Joyce Mansour, Spirales vagabondes (Extraits d’inédits)


A l’occasion de la parution de textes inédits de Joyce Mansour, les Nouvelles éditions Place nous ont confié quelques extraits inédits de textes de Joyce Mansour que l’on retrouve dans Spirales vagabondes.

Présentation


Les textes ici réunis augmentent à peu près de moitié l’œuvre éditée de Joyce Mansour : plus des trois quarts sont totalement inédits, certains sont des variantes d’écrits déjà parus, d’autres encore ont été publiés dans des revues mais oubliés lors de l’édition de ses œuvres complètes. Si, bien sûr, un tel volume de « nouveautés » peut être considéré comme un événement éditorial dans une société droguée à l’inflation et constamment en quête de complétude, l’enjeu et l’intérêt de cette édition sont ailleurs.
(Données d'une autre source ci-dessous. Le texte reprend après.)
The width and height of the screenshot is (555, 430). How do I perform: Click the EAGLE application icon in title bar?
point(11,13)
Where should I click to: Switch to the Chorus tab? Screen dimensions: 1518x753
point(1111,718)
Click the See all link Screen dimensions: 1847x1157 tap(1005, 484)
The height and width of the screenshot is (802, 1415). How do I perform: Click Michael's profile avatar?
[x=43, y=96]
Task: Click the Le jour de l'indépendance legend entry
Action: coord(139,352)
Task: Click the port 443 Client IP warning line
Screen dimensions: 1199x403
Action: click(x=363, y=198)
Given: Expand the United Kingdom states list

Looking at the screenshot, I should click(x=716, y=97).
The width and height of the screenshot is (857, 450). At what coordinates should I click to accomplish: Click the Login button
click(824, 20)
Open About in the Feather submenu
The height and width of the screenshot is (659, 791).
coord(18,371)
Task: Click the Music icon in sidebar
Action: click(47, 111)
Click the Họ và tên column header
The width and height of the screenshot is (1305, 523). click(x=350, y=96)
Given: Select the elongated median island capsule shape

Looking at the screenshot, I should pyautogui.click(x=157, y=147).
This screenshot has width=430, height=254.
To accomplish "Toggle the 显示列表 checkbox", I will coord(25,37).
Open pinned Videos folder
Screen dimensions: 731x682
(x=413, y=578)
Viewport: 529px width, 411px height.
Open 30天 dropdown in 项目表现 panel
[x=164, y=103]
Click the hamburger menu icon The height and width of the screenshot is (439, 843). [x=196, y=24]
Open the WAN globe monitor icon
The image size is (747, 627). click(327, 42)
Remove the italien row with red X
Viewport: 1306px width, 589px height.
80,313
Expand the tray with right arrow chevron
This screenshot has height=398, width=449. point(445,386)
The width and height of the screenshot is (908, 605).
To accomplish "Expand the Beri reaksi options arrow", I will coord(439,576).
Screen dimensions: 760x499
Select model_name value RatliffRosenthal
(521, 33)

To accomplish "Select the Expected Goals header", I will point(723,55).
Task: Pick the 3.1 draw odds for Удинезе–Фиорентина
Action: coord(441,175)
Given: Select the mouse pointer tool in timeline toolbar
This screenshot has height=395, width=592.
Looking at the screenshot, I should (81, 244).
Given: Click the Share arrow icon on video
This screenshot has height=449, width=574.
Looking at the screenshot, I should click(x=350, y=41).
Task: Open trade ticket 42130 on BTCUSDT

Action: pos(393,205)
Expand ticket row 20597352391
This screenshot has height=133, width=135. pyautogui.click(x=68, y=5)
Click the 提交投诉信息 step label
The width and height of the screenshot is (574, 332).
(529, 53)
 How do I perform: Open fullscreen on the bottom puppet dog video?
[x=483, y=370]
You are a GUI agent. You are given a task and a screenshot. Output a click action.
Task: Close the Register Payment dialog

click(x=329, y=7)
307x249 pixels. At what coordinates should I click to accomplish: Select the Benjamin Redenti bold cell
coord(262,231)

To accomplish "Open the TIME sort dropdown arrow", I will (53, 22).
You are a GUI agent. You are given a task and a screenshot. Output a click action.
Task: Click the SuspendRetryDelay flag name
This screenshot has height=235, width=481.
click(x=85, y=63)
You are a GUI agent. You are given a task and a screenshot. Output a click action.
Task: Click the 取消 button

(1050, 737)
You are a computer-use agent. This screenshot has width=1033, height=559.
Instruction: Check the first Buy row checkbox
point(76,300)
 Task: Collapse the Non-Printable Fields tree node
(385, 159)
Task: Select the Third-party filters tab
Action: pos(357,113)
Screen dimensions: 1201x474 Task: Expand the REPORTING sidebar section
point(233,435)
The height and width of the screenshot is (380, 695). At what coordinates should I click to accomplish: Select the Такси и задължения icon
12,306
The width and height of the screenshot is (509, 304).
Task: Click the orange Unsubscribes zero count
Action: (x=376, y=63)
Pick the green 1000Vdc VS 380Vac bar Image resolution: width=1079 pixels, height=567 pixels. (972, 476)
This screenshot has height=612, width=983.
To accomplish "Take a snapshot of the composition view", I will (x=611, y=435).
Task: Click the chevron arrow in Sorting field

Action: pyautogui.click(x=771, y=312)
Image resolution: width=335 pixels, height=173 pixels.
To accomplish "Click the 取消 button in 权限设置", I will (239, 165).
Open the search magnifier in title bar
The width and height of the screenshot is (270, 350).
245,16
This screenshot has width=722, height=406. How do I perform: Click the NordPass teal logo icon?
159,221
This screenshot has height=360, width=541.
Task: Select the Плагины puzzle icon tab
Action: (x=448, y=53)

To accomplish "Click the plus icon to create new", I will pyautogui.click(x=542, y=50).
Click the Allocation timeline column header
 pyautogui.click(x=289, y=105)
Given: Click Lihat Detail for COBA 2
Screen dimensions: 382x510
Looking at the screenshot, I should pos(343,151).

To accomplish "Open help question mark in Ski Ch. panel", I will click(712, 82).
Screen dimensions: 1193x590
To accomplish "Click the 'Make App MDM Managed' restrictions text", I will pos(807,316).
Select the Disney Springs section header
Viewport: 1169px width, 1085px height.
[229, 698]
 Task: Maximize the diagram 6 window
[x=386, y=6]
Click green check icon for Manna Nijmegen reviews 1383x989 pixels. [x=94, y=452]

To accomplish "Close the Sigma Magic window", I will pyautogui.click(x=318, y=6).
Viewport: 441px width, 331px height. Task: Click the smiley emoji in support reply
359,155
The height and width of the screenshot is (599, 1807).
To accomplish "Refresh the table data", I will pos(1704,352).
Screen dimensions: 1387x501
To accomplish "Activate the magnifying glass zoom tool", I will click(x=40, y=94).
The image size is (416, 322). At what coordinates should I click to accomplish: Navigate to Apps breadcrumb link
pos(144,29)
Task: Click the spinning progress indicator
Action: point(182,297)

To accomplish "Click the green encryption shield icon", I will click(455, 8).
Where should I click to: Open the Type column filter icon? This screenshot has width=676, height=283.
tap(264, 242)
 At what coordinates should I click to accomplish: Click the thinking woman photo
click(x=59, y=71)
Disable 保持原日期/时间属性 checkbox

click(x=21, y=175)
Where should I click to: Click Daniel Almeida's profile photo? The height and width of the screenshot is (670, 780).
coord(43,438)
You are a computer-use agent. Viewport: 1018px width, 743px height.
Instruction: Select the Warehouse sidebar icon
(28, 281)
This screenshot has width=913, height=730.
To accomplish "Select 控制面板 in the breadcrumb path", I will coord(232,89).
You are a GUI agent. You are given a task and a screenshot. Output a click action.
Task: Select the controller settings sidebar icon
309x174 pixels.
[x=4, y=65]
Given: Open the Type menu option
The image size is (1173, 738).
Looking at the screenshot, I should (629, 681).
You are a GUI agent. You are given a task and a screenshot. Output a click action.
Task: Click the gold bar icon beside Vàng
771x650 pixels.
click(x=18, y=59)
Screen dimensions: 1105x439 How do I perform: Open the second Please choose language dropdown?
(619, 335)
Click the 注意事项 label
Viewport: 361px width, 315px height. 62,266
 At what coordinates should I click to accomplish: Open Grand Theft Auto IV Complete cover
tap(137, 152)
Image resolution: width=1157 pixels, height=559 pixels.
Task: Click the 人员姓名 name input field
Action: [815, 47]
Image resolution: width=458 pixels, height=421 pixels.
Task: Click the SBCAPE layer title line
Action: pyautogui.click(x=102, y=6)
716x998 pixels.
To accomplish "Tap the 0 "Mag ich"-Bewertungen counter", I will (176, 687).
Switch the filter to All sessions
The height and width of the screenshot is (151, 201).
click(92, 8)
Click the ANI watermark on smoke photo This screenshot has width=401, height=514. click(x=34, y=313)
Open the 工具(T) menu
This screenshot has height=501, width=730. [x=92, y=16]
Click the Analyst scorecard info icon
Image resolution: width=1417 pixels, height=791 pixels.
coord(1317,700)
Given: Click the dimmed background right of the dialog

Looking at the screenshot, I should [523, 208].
Ces inédits ne proviennent pas de quelques cahiers écrits à une certaine époque de la vie de Joyce Mansour, puis oubliés. Au contraire, ils traversent toutes ses écritures, des premiers Cris en 1953 aux derniers Trous noirs de 1986 ; des fulgurances poétiques aux récits en passant par les textes dialogués. Ils sont une autre œuvre complète, ils dédoublent totalement – mais autrement – celle déjà publiée : c’est un labyrinthe parallèle qui offre au lecteur l’épreuve toujours renouvelée de son écriture inapaisable, inachevable ; un labyrinthe répété dans sa différence qui, dans cet écart, nous invite à entrer dans la matrice de sa poésie, nous place au cœur de la fabrique de son écriture.




I.

Extrait de Journal d’hiver


dimanche 11 novembre

Tu m’habites aussi sûrement que les grands arbres noirs encerclent mon vagin d’ombre. J’ai peur du noir. J’ai peur dans le noir. à l’extérieur de la maison nuit et jour des conifères font les cent pas ; vois, ils ne sont plus reconnaissables : déjà des tremblements agitent leurs racines, des nids remplis de gaz gouvernent leurs cheveux fous ; pourquoi n’aurais-je pas peur des arbres ? Tu es si frivole. Autrefois je t’attendais devant les fenêtres aveugles de notre chambre, sachant que tu te dandinais ailleurs sur mille plateaux de cristal de Bohême tel un grand vase vide, une cloche qui ne saurait sonner faute de clitoris dans la gorge. Ta bouche. Je pense à ta bouche et une énorme montagne de lave bouge vers le barrage. Te rappelles-tu le raz-de-marée immobile de la montagne qui se dressait, menaçant, derrière le pointu ?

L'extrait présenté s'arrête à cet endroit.